I've played around with dbghelp performance. My test case was breaking at an unknown symbol (break gaga) while WoW was loaded in the debugger (wine winedbg WoW.exe). The time was hand stopped, memory usage measured with ps -AF and looked at the RSS column.
Test Time(s) Memory Usage(MB) current git 4.5 54 pool_heap.patch 4.5 63 process_heap.patch 4.5 126 insert_first.patch 4.5 54 current git, r300 115 146 pool_heap.patch, r300 17 119 process_heap.patch, r300 17 260 insert_first.patch, r300 27 167
insert_first is the patch from Eric Pouech. r300 means with the debug version of Mesas r300_dri.so, which has a total compilation unit size of around 9.2M (compared to the second biggest Wines user32 with 1.1M).
Conclusions: - current git wins with small debug files (<2M or so), pool_heap wins with bigger files. insert_first, process_heap are out. - small pools have less memory overhead than small heaps - big pools have more memory overhead than big heaps. - big pools are a lot slower than big heaps.
IMO the best results would give removing the pools (like in process_heap) and freeing unused memory manually, the other way round it was allocated. But at a first glance it looks like quite a bit of work, which I'm not sure is worth the result. I think the best approach would be to code some destroy functions in storage.c which would free the allocated vector, sparse_array and hash_table memory. And then gradually replace pool_alloc calls with HeapAlloc/HeapFree pairs.
Markus
Markus Amsler a écrit :
I've played around with dbghelp performance. My test case was breaking at an unknown symbol (break gaga) while WoW was loaded in the debugger (wine winedbg WoW.exe). The time was hand stopped, memory usage measured with ps -AF and looked at the RSS column.
Test Time(s) Memory Usage(MB) current git 4.5 54 pool_heap.patch 4.5 63 process_heap.patch 4.5 126 insert_first.patch 4.5 54 current git, r300 115 146 pool_heap.patch, r300 17 119 process_heap.patch, r300 17 260 insert_first.patch, r300 27 167
insert_first is the patch from Eric Pouech. r300 means with the debug version of Mesas r300_dri.so, which has a total compilation unit size of around 9.2M (compared to the second biggest Wines user32 with 1.1M).
Conclusions:
- current git wins with small debug files (<2M or so), pool_heap wins
with bigger files. insert_first, process_heap are out.

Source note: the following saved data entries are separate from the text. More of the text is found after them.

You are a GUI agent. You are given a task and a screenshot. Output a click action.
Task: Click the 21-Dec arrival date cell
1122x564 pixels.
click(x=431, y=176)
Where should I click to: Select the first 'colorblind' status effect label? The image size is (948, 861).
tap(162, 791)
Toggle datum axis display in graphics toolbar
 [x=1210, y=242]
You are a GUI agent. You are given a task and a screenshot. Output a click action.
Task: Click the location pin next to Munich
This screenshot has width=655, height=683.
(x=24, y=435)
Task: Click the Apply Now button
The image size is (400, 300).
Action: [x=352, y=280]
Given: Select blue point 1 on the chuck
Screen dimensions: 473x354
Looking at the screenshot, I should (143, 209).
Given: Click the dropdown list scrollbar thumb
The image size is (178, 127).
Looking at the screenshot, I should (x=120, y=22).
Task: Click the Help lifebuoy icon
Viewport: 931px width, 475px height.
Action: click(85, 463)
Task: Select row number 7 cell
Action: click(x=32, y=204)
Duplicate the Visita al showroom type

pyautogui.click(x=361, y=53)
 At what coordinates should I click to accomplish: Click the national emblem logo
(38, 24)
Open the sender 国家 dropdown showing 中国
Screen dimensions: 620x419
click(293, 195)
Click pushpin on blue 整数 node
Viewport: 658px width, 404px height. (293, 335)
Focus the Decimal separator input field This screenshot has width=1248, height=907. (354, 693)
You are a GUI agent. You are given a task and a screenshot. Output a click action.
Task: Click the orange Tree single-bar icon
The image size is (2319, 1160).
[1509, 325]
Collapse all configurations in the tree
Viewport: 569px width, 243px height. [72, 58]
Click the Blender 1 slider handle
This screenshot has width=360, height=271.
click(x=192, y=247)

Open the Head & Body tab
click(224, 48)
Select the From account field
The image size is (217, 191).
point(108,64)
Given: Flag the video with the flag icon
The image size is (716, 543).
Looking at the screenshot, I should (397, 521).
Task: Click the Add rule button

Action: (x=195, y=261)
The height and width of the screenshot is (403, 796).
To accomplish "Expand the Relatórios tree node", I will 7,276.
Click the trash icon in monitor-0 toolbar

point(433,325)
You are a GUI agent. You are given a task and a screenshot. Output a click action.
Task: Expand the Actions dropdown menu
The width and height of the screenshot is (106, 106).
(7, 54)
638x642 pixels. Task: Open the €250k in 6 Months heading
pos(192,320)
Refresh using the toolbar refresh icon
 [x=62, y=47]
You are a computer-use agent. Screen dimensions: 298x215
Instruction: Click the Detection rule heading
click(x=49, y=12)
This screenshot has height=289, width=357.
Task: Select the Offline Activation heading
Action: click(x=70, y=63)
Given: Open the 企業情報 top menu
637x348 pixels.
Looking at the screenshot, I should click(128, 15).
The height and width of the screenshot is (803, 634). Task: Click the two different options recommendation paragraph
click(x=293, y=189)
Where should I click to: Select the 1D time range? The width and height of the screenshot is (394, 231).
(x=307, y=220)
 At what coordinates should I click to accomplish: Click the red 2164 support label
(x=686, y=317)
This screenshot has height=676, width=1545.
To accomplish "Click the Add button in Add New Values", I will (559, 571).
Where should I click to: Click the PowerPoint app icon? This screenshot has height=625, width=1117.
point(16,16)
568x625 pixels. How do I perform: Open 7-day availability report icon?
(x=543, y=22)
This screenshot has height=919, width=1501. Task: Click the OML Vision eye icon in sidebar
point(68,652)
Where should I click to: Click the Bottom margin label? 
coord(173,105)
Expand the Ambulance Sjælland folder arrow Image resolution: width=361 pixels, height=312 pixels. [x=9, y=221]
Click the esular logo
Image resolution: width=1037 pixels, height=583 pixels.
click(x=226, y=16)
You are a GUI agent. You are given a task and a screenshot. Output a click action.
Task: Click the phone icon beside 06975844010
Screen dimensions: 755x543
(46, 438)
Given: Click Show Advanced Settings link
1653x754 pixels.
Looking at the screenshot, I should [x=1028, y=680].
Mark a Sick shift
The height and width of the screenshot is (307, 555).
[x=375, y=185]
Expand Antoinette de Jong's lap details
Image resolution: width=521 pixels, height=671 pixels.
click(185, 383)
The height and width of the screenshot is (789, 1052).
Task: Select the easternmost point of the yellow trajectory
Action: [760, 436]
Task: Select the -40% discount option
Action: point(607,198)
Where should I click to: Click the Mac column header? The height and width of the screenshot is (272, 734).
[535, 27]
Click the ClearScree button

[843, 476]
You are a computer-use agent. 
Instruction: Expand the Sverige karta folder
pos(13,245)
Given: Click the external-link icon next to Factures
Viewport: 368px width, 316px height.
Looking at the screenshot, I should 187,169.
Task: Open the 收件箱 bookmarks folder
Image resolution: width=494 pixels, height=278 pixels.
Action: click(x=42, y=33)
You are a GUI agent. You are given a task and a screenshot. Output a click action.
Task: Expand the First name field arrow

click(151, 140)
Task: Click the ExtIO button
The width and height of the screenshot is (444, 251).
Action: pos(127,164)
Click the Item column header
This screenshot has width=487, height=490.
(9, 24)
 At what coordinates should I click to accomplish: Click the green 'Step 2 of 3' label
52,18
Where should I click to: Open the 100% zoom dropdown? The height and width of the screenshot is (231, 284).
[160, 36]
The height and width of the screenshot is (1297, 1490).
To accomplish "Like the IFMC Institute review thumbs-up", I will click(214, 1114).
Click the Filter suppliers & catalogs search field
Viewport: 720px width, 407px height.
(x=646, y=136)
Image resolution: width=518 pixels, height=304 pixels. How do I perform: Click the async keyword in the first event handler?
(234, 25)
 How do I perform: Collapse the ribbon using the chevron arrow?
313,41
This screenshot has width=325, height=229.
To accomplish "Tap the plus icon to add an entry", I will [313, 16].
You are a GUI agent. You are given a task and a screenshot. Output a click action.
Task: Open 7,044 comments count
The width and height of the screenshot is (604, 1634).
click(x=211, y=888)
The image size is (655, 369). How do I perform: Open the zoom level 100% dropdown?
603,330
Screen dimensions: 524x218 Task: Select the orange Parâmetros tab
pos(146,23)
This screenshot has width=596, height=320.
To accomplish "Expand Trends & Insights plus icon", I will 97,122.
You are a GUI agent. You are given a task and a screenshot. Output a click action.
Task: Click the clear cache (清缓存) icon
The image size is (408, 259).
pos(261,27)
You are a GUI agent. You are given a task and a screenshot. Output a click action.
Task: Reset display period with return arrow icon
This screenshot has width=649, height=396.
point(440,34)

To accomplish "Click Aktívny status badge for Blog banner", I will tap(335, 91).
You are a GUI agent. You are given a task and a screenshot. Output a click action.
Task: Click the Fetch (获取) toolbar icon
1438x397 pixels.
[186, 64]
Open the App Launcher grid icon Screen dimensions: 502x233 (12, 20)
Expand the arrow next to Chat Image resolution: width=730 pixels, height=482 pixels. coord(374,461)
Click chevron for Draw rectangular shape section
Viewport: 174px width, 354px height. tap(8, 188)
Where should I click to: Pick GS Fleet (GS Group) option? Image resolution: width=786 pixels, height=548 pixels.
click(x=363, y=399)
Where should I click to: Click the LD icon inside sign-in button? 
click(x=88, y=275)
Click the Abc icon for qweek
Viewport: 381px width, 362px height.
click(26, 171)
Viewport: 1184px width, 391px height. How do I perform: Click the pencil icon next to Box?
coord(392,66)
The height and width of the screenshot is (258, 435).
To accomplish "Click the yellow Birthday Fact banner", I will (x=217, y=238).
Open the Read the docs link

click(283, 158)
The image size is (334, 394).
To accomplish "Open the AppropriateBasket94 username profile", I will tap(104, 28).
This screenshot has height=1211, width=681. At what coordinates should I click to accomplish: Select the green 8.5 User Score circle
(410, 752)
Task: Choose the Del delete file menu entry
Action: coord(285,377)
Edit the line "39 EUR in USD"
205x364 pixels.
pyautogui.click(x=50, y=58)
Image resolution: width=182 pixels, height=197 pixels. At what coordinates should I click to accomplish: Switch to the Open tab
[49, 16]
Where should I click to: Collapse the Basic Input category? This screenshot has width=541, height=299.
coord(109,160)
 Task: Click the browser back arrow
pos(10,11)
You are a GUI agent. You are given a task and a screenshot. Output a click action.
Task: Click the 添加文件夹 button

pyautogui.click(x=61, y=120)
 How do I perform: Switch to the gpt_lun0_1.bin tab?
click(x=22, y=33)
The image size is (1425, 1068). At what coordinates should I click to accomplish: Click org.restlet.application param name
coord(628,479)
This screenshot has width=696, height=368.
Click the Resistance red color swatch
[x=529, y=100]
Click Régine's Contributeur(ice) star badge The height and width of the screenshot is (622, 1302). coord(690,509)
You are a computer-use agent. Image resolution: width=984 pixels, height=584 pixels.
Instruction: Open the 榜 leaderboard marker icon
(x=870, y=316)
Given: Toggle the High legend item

- small pools have less memory overhead than small heaps
- big pools have more memory overhead than big heaps.
- big pools are a lot slower than big heaps.
thanks for the testings & timings !
you're also missing a couple of elements: - for the memory overhead, in the first case you consider 50 MB (roughly) over 10 or 20 modules while in your r300 case the impact (and memory difference) is only on a single module - time to unload a module hasn't been computed (it's less used than loading a module)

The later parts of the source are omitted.